## What the task asks
Scan the entries below for the word "icon". Copy out every line in which it occurs.
BEGIN
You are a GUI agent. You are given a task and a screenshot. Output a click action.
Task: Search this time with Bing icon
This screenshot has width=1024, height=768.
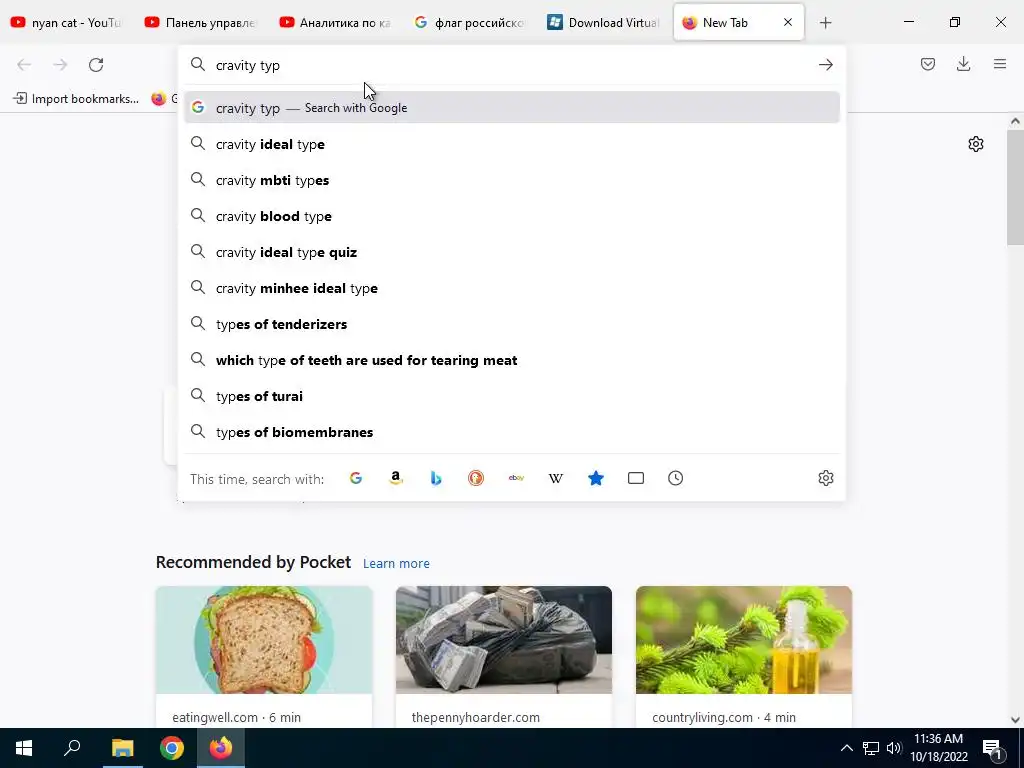pos(436,478)

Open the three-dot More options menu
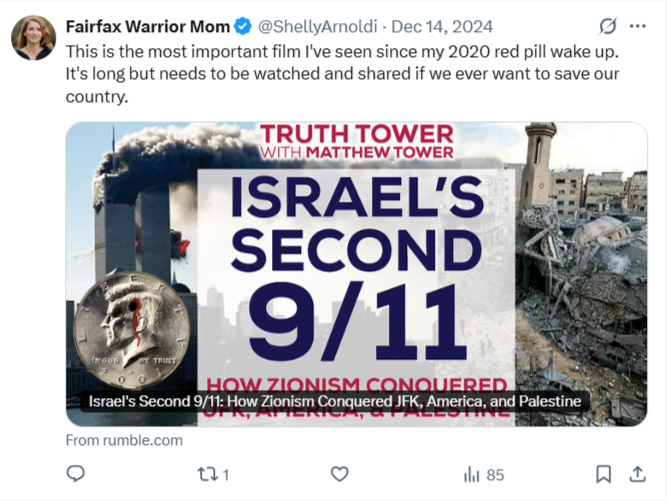pyautogui.click(x=638, y=26)
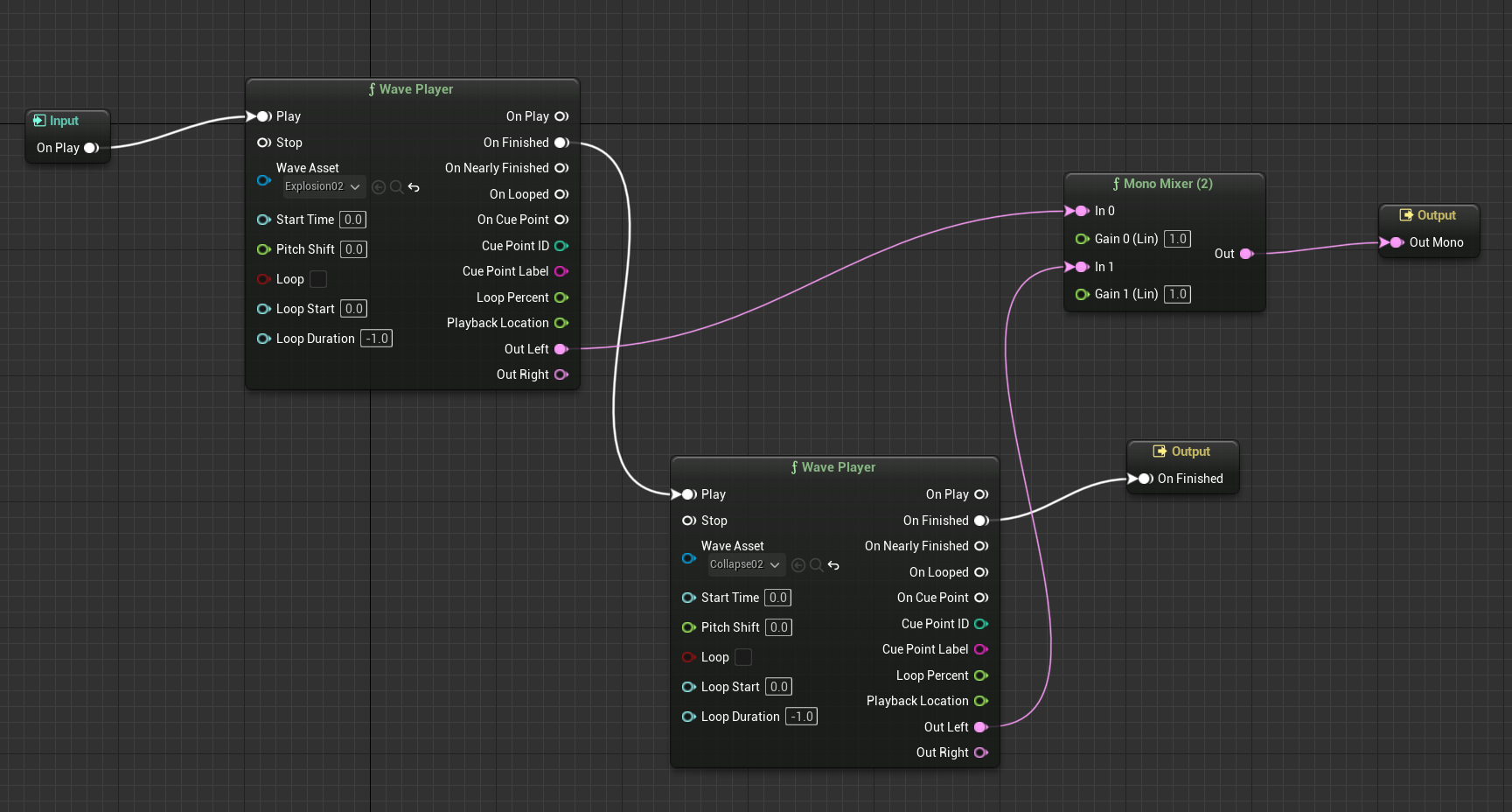This screenshot has height=812, width=1512.
Task: Click Out Mono output node's input pin
Action: tap(1395, 242)
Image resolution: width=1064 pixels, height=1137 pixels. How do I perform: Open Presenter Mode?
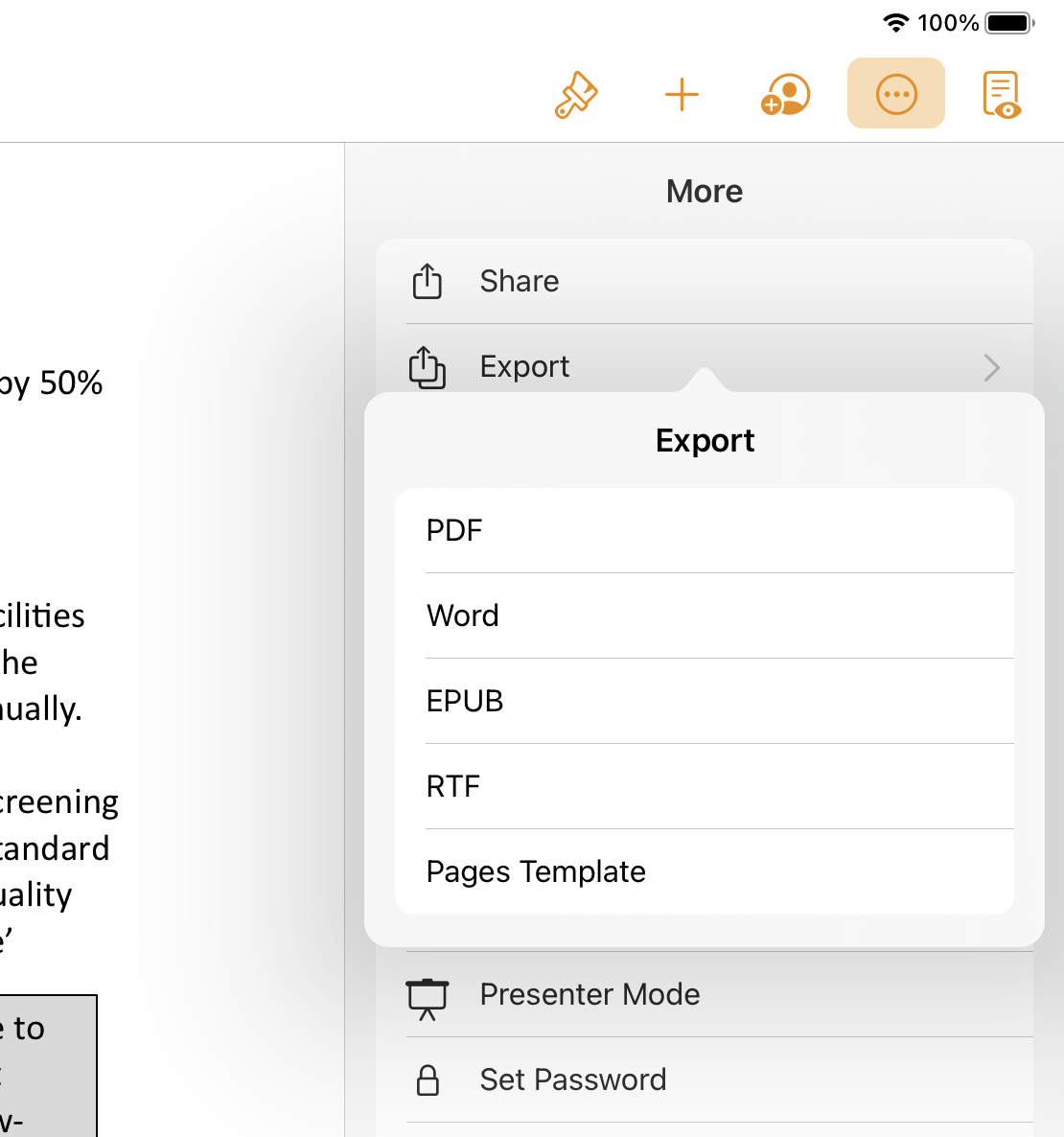[x=590, y=994]
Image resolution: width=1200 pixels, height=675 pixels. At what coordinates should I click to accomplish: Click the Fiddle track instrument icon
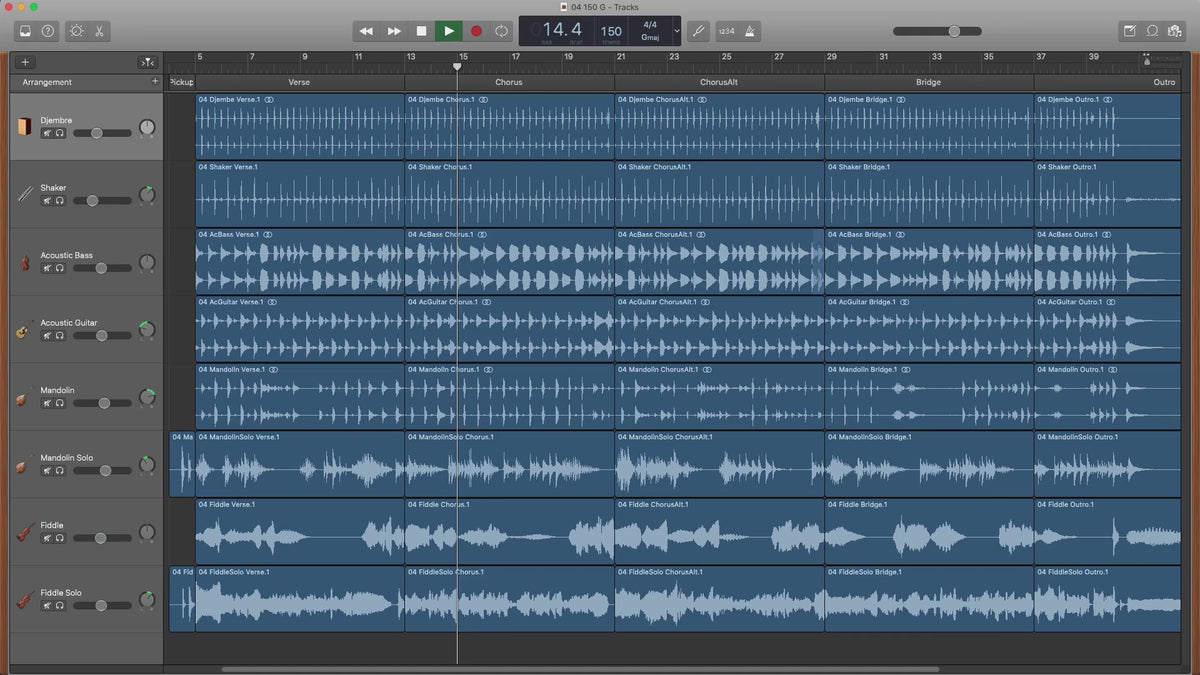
END
## Task response
Task: Search this time with Bing icon
Image resolution: width=1200 pixels, height=675 pixels. At what coordinates should I click to accomplish: Click the Fiddle track instrument icon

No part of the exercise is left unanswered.